Graves returned again in 1920, but his memory had faded. What is known is the fact that five men couldn't pick up an 800-pound cannon and throw it into Bray's Bayou. The men also couldn't have buried the cannons too deeply once water infiltrated the holes. They might have been buried further back from the water's edge, but digging in clay soil would have been too time consuming as sunrise was fast approaching. Many military depots were secret locations and were dismantled afte the Civil War and documentation was destroyed. These cannons couldn't just disappear, but they did and nobody has found them yet. Once water laden soil is encountered it becomes extremely difficult to bury anything. Saturated soil is a cannon or treasure hunters nightmare. Objects buried in heavy soil remain in shallow graves. If rolled into Bray's Bayou they sink deep into the ooze, then covered with silt or bank side slippage, but what the men didn't say was they were wet. To sink in mud they just needed to shake them to settle, but that is no small fete. This is what the Cannonsburg group encountered.

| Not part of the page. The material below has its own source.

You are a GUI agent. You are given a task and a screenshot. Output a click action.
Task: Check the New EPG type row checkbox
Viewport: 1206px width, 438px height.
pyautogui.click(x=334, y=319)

Legends still swirl around the vanishing act of the fate of the Twin Sisters. Their heritage still lives in the heart of Texans and Americans today just as the fate of the Cannonsburg cannon does too, but ways of finding them is changing. Instead of dowsing rods, range finders, electronic and computerized metal detectors, the best hunters seek out Ground Penetrating Radar or electromagnetic detection units. These aren't for the fate of wallet seekers. These units sell for up to a quarter of a million dollars. The Cannonsburg group first used the experimental versions in 1986. We helped lay the pioneer groundwork for today's GPR's. Bob at the time of his death wasn't aware of how advanced this technology had become. Then again the new electronic computerized versions of metal detectors seems to have taken some of the mystery out of digging up something by seeing it before you dig it.

1 comment:

  1. Great write up!

    Jeff (Spring, Tx)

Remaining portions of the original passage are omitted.